*** INFORMATION GIVEN Section Begins ***

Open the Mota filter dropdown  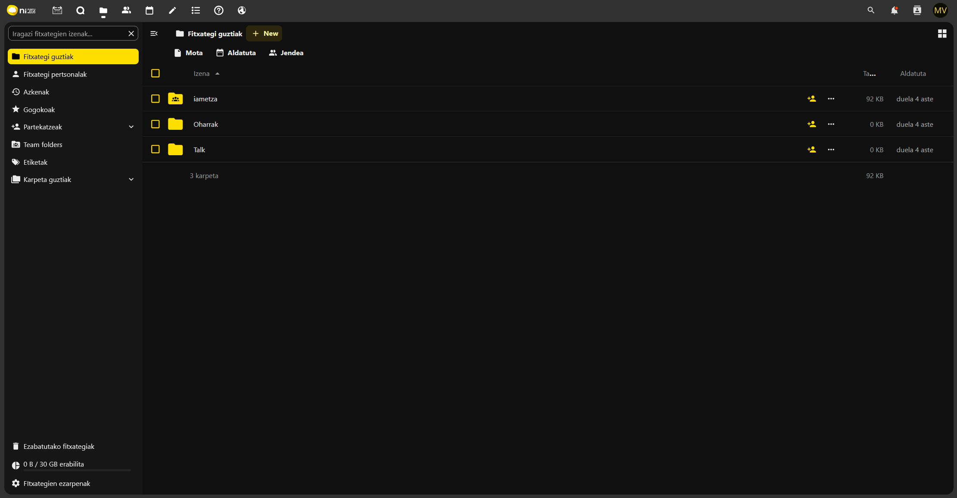(188, 53)
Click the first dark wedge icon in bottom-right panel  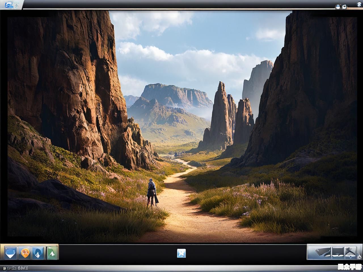tap(323, 252)
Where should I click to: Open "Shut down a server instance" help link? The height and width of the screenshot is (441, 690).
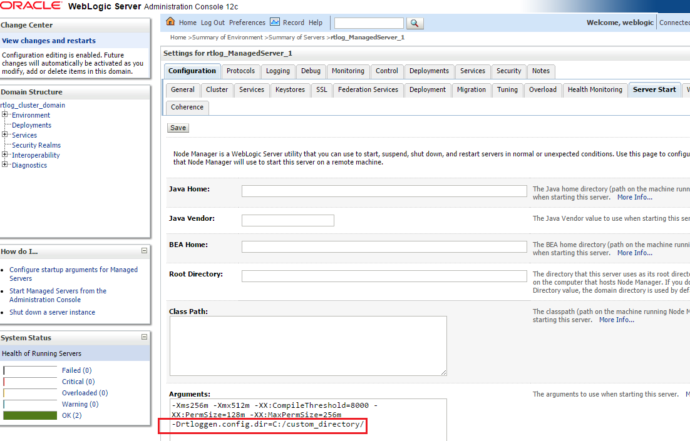pos(52,312)
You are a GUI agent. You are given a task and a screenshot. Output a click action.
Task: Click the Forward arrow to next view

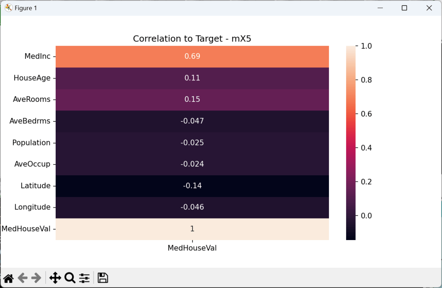point(36,278)
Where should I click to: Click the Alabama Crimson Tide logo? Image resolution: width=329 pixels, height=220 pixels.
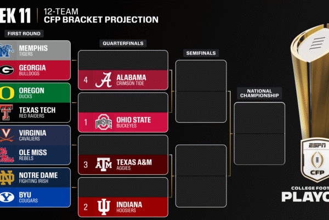[x=104, y=80]
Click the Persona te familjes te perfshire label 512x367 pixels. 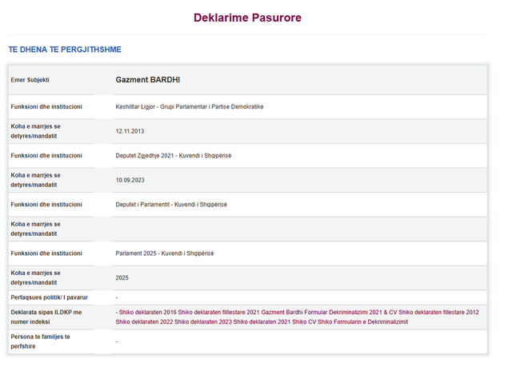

*** INFORMATION GIVEN Section Ends ***

= ASSIGNED TASK =
Beginning with the line that holds "Where should I click to: Open" and continuing to the end of the entries above, set down each line exactly, both ends included; include no pictures.

= FINISHED EXERCISE =
Where should I click to: Open "Shut down a server instance" help link? The height and width of the screenshot is (441, 690).
pos(52,312)
You are a GUI agent. You are given a task and a screenshot. Output a click action.
Task: Click the Forward arrow to next view

point(36,278)
Where should I click to: Click the Alabama Crimson Tide logo? Image resolution: width=329 pixels, height=220 pixels.
[x=104, y=80]
Click the Persona te familjes te perfshire label 512x367 pixels. 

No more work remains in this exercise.